Records from a collection:
^^^^^^^^
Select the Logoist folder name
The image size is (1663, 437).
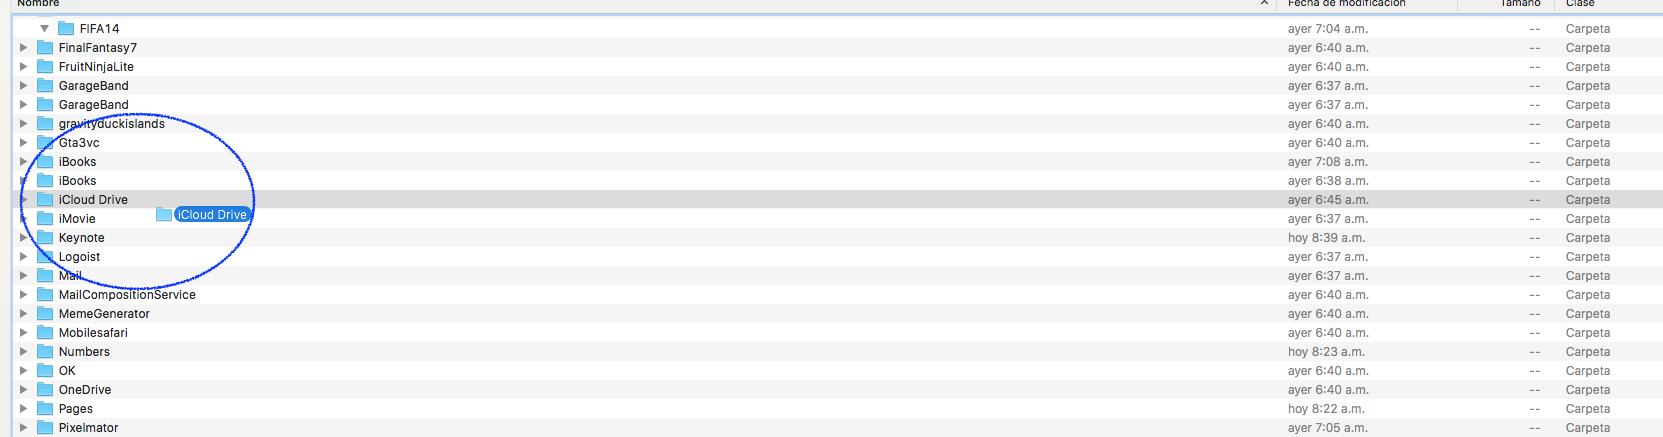coord(79,257)
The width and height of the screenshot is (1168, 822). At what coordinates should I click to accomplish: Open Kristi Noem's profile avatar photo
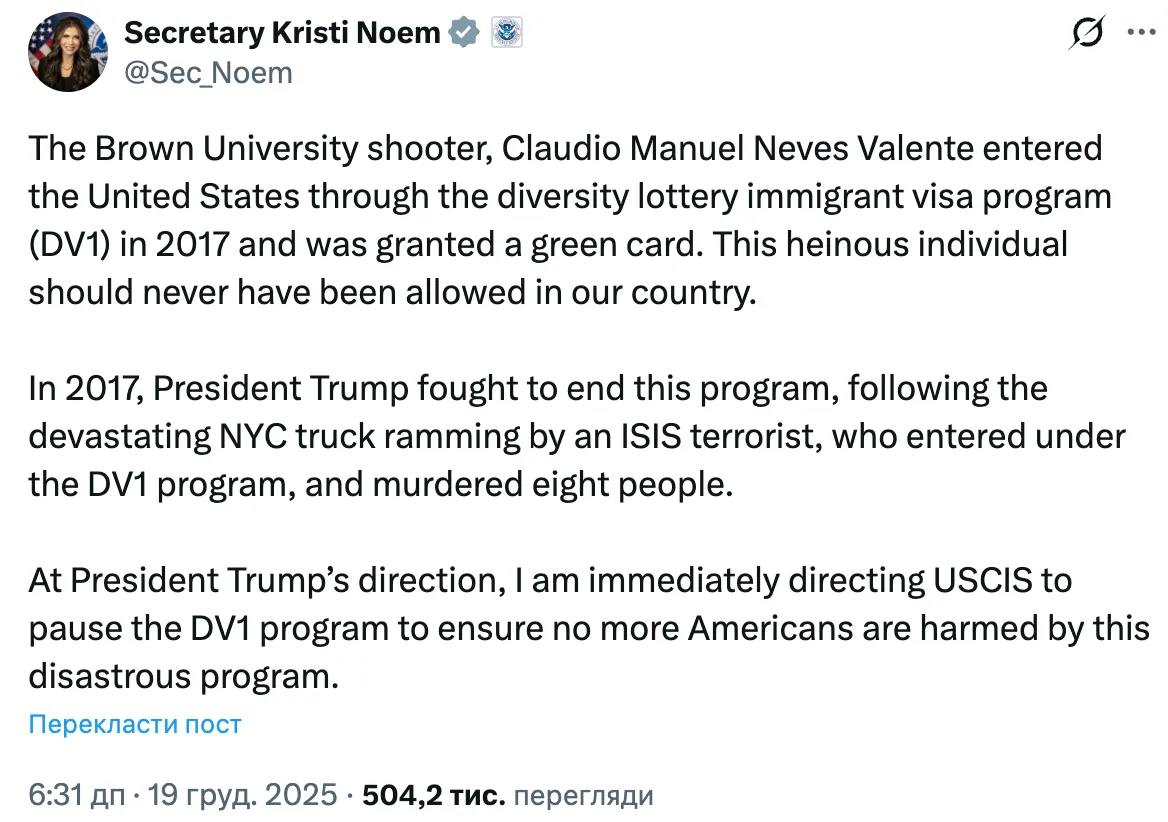click(x=68, y=51)
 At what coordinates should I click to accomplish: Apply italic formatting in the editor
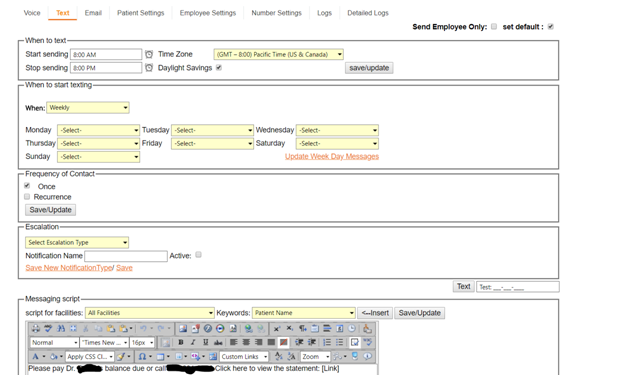[x=193, y=343]
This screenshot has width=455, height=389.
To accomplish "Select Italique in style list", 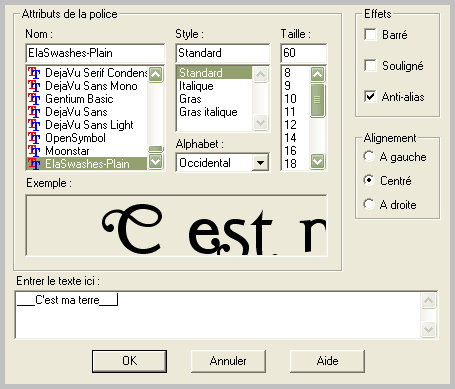I will [x=196, y=86].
^^^^^^^^
● **DESCRIPTION OF THE TASK**: Using the entries above, write out exactly the lines from the one with "The image size is (1663, 437)." through the one with "This screenshot has width=455, height=389.", ends included. Leave out any pictures.

● **TASK SOLUTION**:
The image size is (1663, 437).
coord(79,257)
The width and height of the screenshot is (1168, 822). At what coordinates should I click to accomplish: Open Kristi Noem's profile avatar photo
click(x=68, y=51)
 At what coordinates should I click to accomplish: Apply italic formatting in the editor
[x=193, y=343]
This screenshot has width=455, height=389.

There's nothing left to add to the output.